Work request A » In the health care news roundup, roughly what share of patients aged 65 to 69 take at least 5 prescription drugs?
Work request B » Write the next part of the health care news roundup, starting after its last sentence.

Extracted text »
........

Trending News Today: Lower Drug Costs May be the Key to Better Medication Adherence
Top news of the day from across the health care landscape.
Polypharmacy among older Americans poses serious risks but gets little attention compared with other drug epidemics, according to Kaiser Health News. Approximately 25% of patients aged 65 to 69 years take at least 5 prescription drugs, with some taking more than 20 to treat chronic diseases. Researchers have linked polypharmacy to unnecessary deaths and side effects such as dizziness, confusion, and falls, according to Kaiser. This problem is further complicated after hospitalization, when patients may be prescribed even more medications, according to the report.
During the last few days of open enrollment, consumers experienced some glitches when trying to sign up for Affordable Care Act plans, The New York Times reported. Specifically, in Illinois, individuals received a message saying they would be able to purchase a plan, but there were none available in the area, which was inaccurate, according to the Times. This issue started last week and happened in multiple states, but an official said it has been resolved and they will reach out to consumers. This Friday is the last day for enrollment, making the last few days crucial for sign ups.

........

Dataset »
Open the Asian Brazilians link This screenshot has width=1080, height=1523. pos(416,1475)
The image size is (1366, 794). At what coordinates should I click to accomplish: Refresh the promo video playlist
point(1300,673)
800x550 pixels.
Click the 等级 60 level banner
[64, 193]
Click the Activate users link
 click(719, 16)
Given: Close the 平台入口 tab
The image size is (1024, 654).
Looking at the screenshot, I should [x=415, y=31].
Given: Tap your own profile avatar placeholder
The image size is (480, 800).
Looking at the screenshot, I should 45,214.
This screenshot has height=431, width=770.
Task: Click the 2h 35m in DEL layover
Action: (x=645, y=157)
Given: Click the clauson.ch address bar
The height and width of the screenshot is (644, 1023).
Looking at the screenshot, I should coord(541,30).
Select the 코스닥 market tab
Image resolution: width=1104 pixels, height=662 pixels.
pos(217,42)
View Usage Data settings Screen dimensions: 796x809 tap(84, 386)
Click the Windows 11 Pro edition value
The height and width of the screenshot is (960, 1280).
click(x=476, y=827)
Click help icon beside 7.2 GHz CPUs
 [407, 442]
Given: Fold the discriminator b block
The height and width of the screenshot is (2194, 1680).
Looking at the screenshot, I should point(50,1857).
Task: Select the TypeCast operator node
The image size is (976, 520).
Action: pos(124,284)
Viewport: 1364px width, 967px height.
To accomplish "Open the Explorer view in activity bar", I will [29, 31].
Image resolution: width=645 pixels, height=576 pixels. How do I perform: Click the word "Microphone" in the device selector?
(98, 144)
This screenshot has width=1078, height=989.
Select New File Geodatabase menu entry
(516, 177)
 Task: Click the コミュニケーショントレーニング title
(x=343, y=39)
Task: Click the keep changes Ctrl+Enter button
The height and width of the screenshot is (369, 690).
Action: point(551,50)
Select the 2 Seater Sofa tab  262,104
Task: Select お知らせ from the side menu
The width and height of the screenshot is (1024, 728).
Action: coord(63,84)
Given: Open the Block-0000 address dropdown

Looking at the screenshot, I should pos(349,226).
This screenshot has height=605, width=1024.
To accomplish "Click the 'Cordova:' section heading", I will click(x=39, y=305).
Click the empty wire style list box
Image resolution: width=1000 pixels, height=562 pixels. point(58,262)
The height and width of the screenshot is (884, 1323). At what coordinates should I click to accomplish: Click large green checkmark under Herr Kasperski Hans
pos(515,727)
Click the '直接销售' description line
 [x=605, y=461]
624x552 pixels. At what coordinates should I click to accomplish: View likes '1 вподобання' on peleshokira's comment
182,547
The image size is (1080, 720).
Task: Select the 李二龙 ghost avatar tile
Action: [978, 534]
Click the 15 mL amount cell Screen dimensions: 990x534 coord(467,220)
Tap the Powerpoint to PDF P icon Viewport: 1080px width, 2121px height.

........

Answer A » About 25%.

Answer B »
Half or more of prescription drugs are not taken due to various issues that lead to non-adherence. Despite the high cost of many of the medications, patients do not remain adherent and technology developed to address this problem may not be enough, according to The New York Times. Reminder systems and increased patient education have not been highly effective thus far; however, reducing drug costs poses a significant solution to medication non-adherence, according to the article. A recent study showed that patients are more likely to fill prescriptions when their drugs are less expensive, although they are still likely to skip doses. However, the study found that many more individuals take their prescription drugs if there is no cost compared with when they have to pay, according to the article.